We often hear just-so stories about male and female biology. Men are larger in order to hunt mammoths. Women have more fat around their waists to trick potential husbands into thinking they have a larger birth canal. And so on. But according to the simulations, the two clusters have no innate properties at all. They exist only to be different from each other. The particular ways in which they differ are completely arbitrary. If the graph axes represent weight and body hair, then females could just as easily end up the heavier and hairier sex. Or vice versa. Sexes are not clear-cut categories, but shifting amorphous blobs. Now, I’m not saying every sexually dimorphic trait is so arbitrary in reality. But that’s the default null hypothesis. To say otherwise requires data.
Politics may be similar. How is it that the same party that freed the slaves is now shunned by most African Americans for its racist policies? It makes sense if you think of political parties as just drifting around each other randomly in morphospace. Who cares what your platform is, so long as you are different from the other guys? I don’t mean to sound cynical. Quite the contrary. I think understanding the dynamics of political systems is an important step for positive change.

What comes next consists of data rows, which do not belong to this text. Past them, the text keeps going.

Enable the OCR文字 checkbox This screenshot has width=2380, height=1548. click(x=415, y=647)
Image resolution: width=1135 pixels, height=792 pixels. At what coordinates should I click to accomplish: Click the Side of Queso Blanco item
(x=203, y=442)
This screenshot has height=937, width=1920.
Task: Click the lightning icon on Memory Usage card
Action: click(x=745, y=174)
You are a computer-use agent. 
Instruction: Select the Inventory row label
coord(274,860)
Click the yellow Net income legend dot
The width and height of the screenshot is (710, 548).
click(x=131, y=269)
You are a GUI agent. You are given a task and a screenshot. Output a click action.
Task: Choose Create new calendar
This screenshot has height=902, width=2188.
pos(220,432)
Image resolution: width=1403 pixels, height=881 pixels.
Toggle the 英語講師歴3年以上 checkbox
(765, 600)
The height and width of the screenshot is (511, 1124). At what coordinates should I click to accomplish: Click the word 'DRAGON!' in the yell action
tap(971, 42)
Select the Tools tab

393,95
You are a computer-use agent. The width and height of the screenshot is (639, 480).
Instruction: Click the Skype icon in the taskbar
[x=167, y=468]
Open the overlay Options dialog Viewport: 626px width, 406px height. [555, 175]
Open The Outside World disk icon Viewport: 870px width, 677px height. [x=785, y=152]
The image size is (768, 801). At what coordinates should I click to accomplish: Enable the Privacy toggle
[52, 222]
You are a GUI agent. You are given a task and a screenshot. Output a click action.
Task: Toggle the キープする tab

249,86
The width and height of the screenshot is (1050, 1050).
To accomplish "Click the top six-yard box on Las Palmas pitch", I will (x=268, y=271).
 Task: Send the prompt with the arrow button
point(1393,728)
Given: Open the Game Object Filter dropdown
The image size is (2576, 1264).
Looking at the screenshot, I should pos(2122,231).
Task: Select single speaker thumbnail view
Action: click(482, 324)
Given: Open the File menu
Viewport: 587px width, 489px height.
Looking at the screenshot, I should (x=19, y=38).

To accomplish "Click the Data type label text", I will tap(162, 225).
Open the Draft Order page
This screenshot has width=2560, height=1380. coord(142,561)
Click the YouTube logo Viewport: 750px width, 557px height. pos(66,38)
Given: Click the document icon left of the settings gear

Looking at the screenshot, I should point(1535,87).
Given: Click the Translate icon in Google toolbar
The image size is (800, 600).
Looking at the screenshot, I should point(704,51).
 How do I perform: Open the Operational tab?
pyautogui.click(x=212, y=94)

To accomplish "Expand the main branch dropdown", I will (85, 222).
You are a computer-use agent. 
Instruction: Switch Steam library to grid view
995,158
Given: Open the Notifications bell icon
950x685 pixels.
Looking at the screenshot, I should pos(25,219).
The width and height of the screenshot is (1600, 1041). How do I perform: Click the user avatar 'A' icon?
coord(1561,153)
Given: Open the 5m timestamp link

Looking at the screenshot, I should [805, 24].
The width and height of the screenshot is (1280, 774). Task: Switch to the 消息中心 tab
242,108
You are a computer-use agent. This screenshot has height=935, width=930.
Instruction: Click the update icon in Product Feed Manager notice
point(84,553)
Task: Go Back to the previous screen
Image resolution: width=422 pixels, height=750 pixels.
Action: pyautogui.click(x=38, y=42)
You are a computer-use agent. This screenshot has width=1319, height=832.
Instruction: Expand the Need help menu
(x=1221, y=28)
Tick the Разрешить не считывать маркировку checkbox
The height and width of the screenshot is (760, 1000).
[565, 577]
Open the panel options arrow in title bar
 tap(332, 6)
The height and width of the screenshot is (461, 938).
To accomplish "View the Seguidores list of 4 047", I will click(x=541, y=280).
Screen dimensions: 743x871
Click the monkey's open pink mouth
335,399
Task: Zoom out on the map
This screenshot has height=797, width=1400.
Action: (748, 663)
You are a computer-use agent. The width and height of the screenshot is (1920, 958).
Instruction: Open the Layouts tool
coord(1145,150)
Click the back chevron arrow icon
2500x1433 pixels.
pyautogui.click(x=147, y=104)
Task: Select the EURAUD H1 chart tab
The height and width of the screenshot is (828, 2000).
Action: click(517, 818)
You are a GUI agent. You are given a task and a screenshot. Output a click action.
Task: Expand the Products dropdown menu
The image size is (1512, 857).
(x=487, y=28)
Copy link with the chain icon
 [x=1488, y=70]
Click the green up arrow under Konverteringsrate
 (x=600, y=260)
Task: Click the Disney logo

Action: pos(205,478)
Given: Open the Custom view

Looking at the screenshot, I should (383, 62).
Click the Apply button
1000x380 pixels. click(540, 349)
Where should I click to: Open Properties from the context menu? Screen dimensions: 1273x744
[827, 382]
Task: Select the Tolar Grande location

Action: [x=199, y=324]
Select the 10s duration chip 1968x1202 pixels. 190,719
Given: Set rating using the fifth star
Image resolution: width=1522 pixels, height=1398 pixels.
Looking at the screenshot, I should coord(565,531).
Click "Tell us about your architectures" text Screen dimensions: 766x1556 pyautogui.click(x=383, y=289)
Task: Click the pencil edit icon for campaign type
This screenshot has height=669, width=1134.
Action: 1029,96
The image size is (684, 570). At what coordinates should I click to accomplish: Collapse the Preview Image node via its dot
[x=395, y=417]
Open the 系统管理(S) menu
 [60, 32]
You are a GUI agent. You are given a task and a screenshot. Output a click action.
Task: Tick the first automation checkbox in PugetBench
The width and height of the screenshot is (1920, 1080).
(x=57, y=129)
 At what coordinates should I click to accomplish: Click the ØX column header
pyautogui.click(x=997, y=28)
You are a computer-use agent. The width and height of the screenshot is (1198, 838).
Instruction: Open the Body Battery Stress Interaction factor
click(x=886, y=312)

Only then can we take charge of them, and ensure they reflect the will of the people. I’m not saying this model provides comprehensive insight into democracy. But it’s a good place to start.
If you want to run your own simulations, the code is available here. There’s a lot of room to explore these ideas further. And regardless, I hope you’ll remember these clouds of dots, billowing around the bullseye, when you contemplate diversity in all its forms. May they guide your perspectives on evolution, government, and the wider world.